Climbing roses can be romantic draped over a trellis, whimsical growing up trees or shrubs, or they can lend structure to a formal garden. Many gardeners are afraid of climbing roses, thinking they are fussier than shrub roses and require more care. As long as a climbing rose is planted correctly and has an appropriate support system, they can actually be easier to grow than shrub roses. Pruning climbing roses can send gardeners into a tizzy, afraid they will kill their rose with a wrong cut. While there are a lot of steps involved, once you prune your first climbing rose you will be surprised by just how easy pruning is.

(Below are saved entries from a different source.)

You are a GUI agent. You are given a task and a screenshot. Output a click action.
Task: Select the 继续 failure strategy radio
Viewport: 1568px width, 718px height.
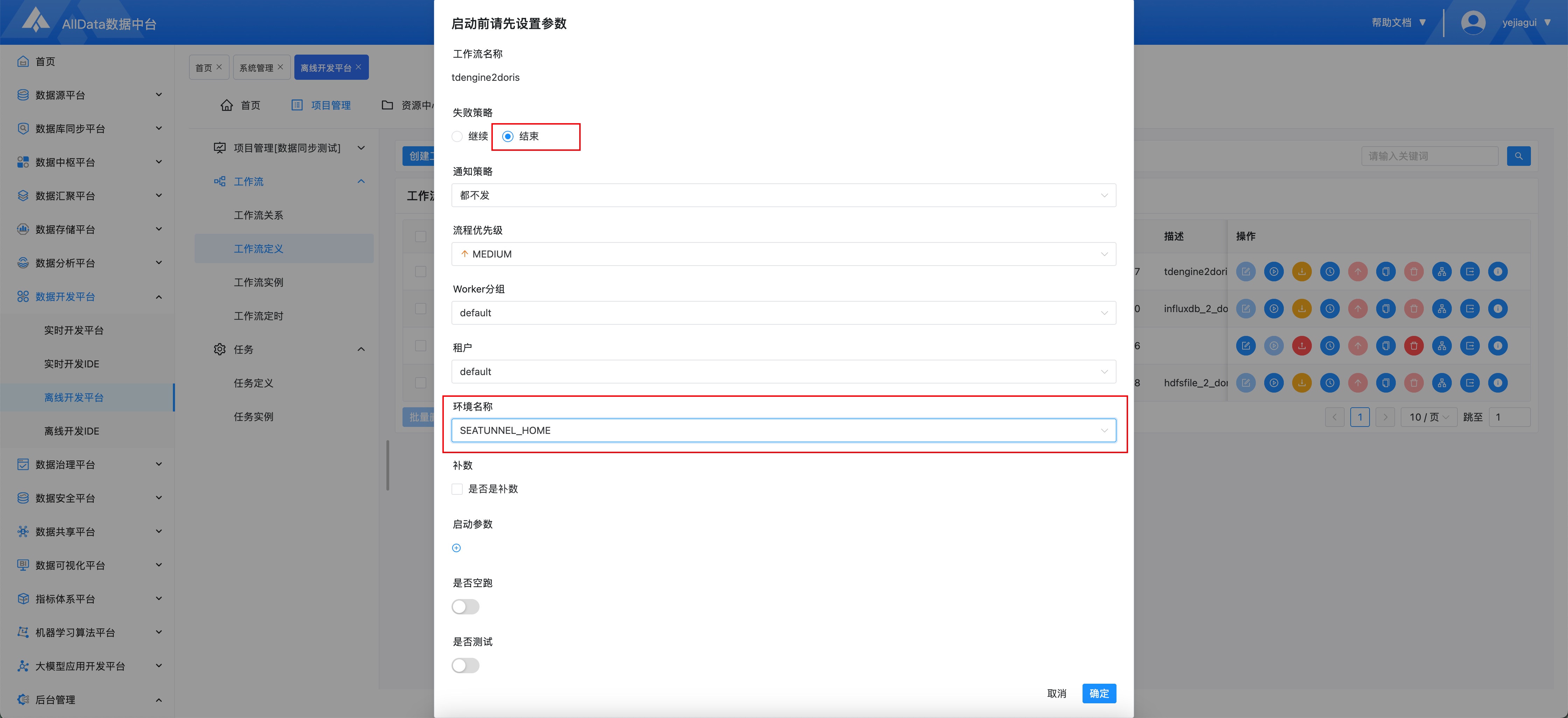coord(457,136)
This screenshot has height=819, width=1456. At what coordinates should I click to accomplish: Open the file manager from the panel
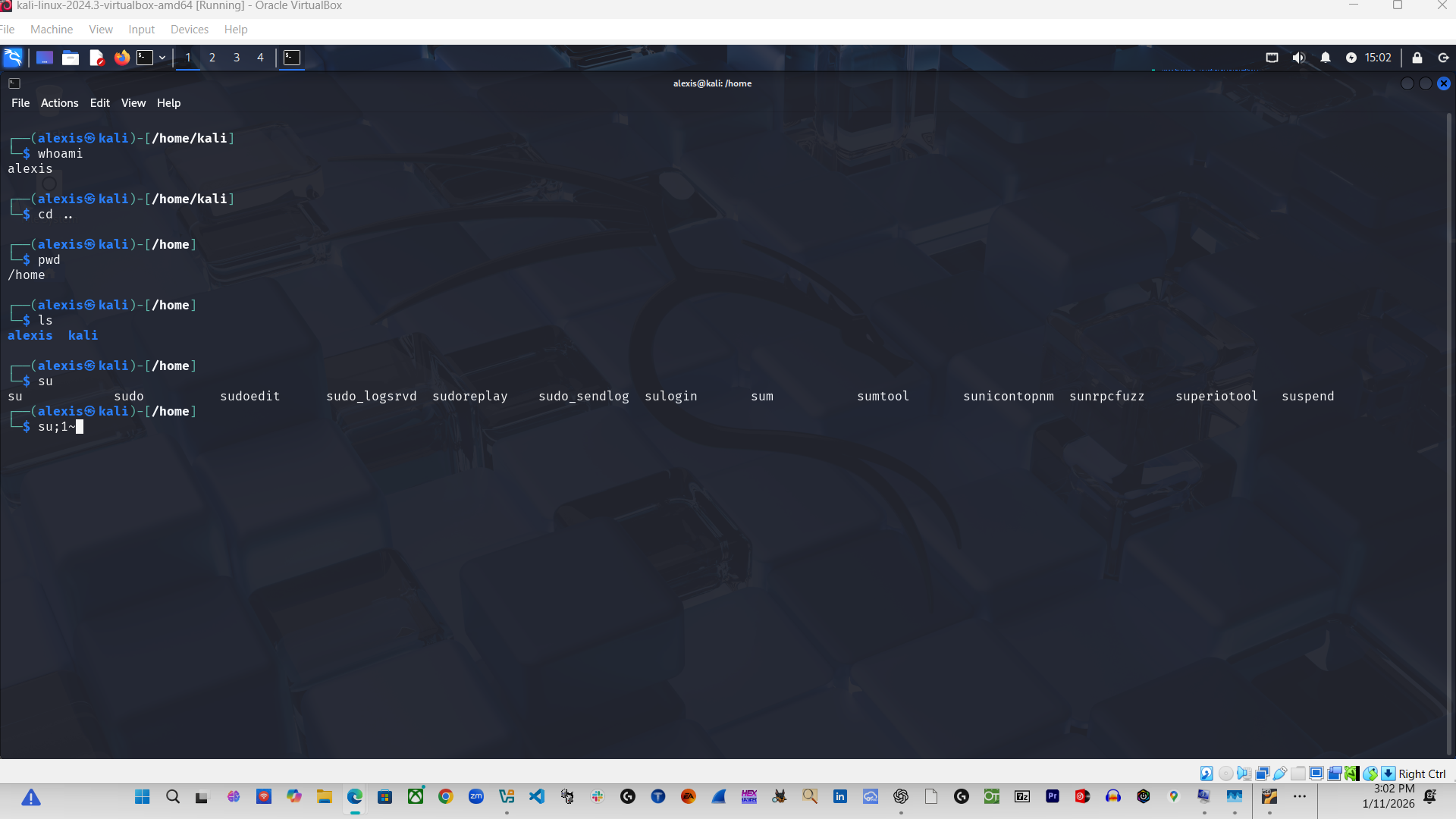(70, 58)
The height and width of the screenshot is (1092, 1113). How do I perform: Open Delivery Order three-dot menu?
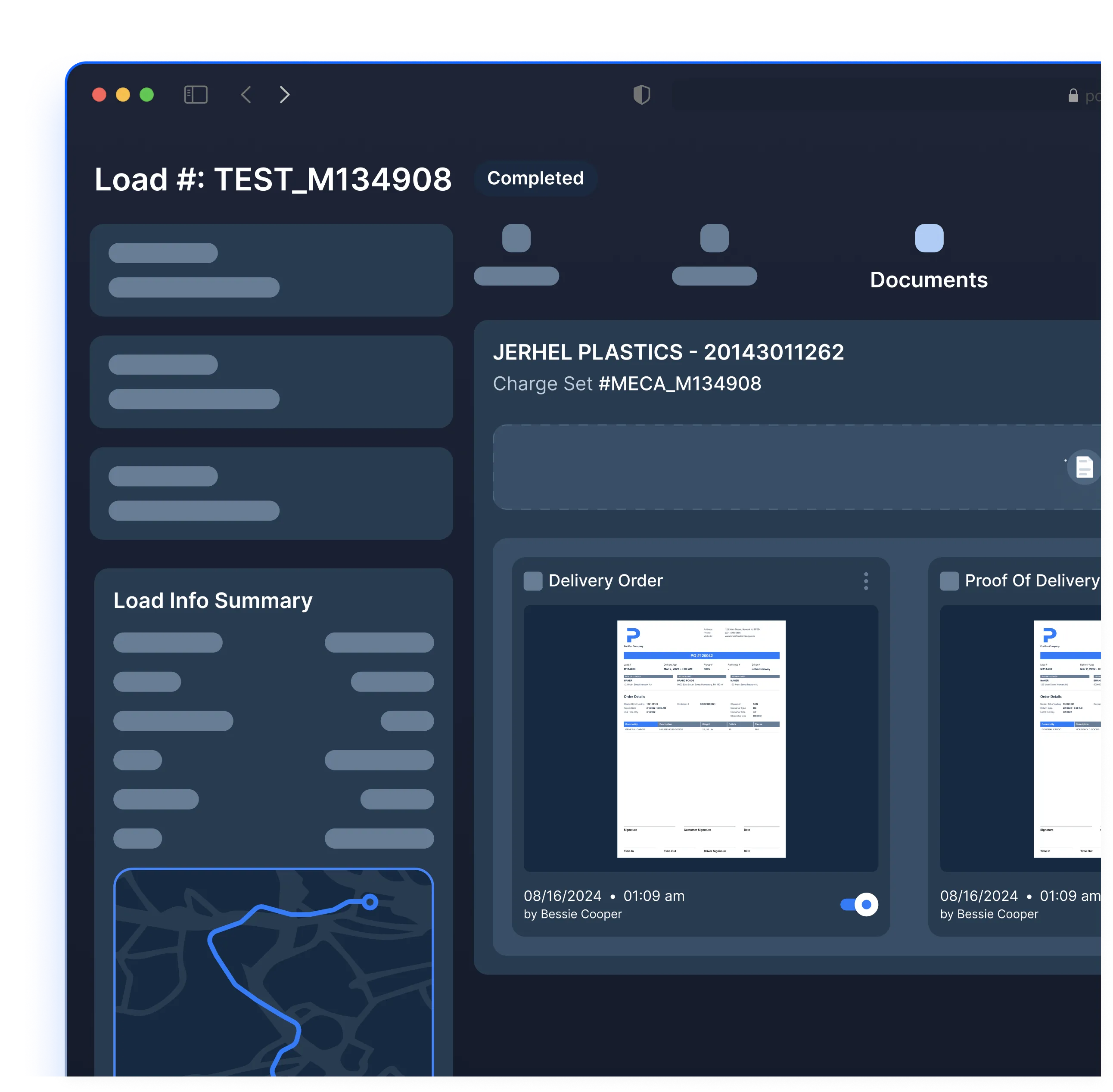tap(866, 581)
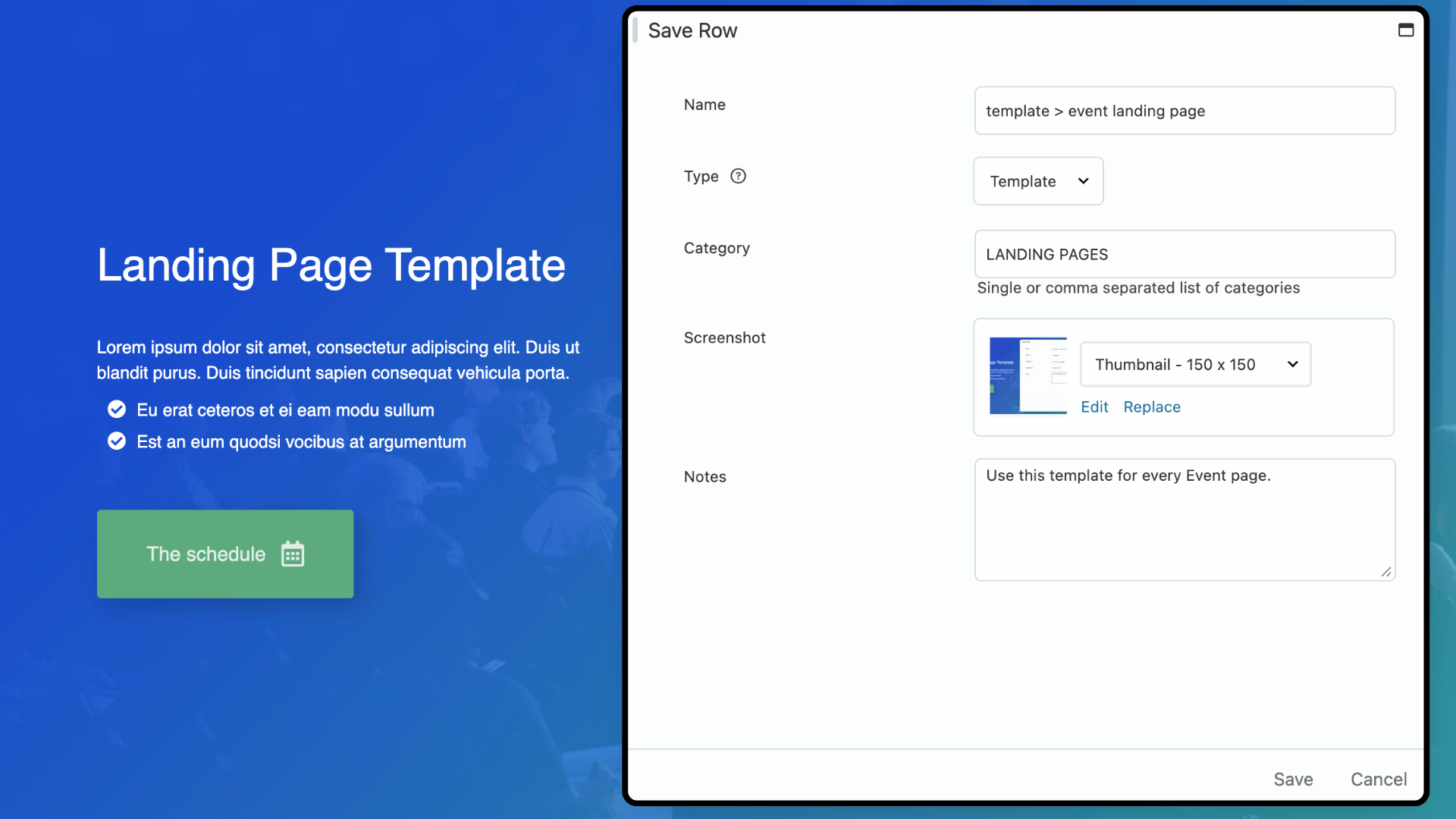Click the chevron arrow in thumbnail size select
1456x819 pixels.
(x=1292, y=365)
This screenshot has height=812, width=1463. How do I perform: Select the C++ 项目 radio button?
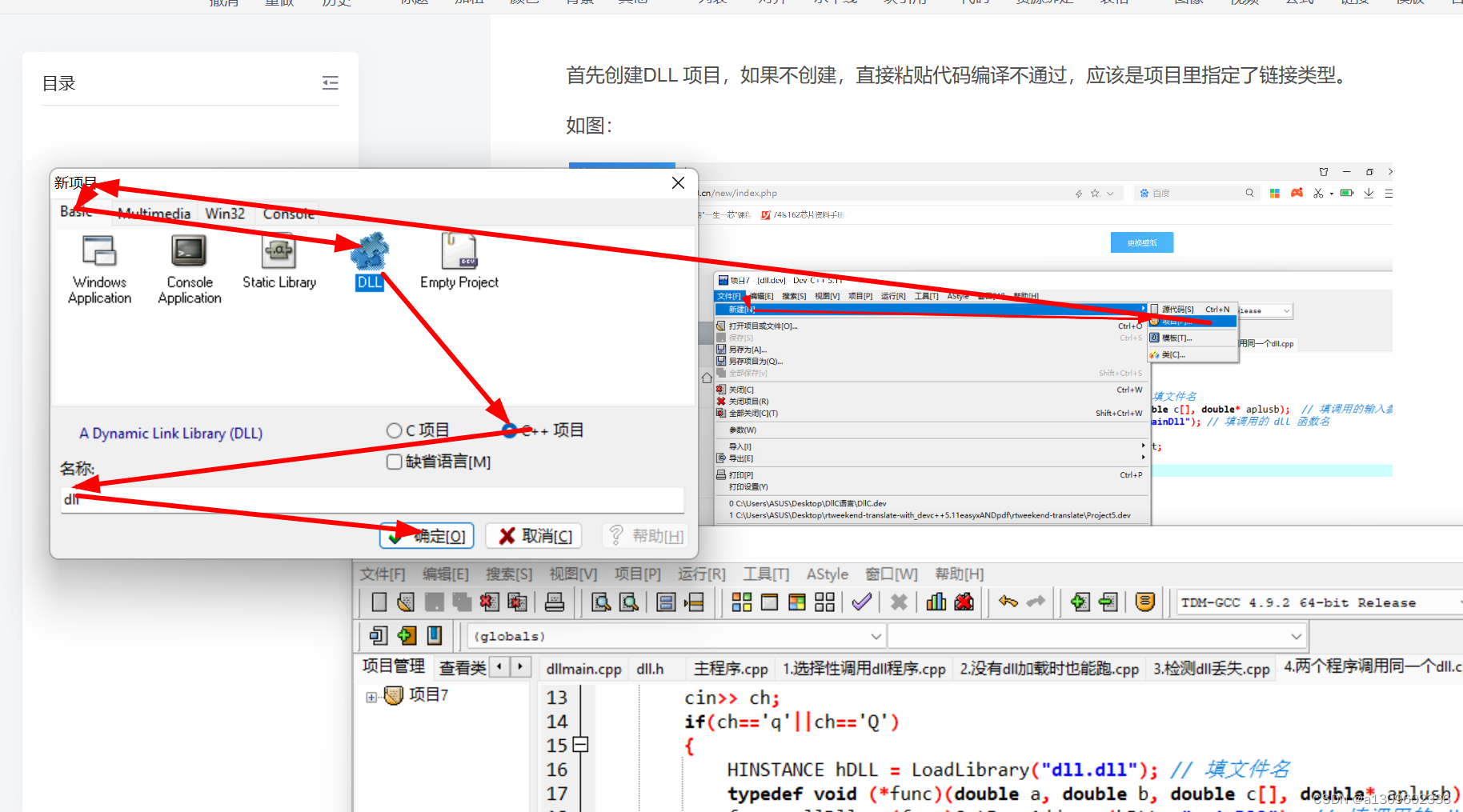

Prune climbing roses in late fall after most of the leaves have fallen off. If you live in zones 7 and lower, time pruning with winterizing your roses to save time.
Disinfect your pruning shears and saws by dipping them into a container of 10% bleach solution. Roses are susceptible to many fungal and bacterial diseases; disinfect equipment between plants and between cutting canes (both diseased and healthy).
Remove rose canes from their supports. Use scissors (not pruning tools) to snip plant ties or unwind canes wrapped around supports. Gently untangle canes and lay flat on the ground. Wear rose gloves (heavy leather gloves that extend to the elbow) when handling canes to avoid scratches.
Make all cuts at a 35- to 40-degree angle to prevent rainwater from collecting on the stump and causing rot.
Prune dead, diseased and spindly canes back to the ground or as close to the base of the rose as possible.
Select six to eight young, strong, well spaced, vigorous canes. Keep these canes intact for next year. Cut all other canes back to the ground. If your climbing rose has six or less canes, skip this step after removing dead and diseased canes.
Shorten flowering side shoots by half, making the cut right above a strong bud. Be sure to make these cuts on an angle also. This will make your climbing rose a little bushier and cause it to produce more flowers the following year.
Shorten the remaining canes by one-third to one-half if the canes have grown taller than their support.
Winterize your canes as usual; or ,if you live in an area with mild winters, reattach the canes to their support.
The following spring, just as buds begin to break (leaves start emerging), fertilize with a granular rose fertilizer according to package instructions, then mulch your climbing rose with 2 to 3 inches of compost or rotted manure. Doing this will give your rose the energy to grow and flower vigorously.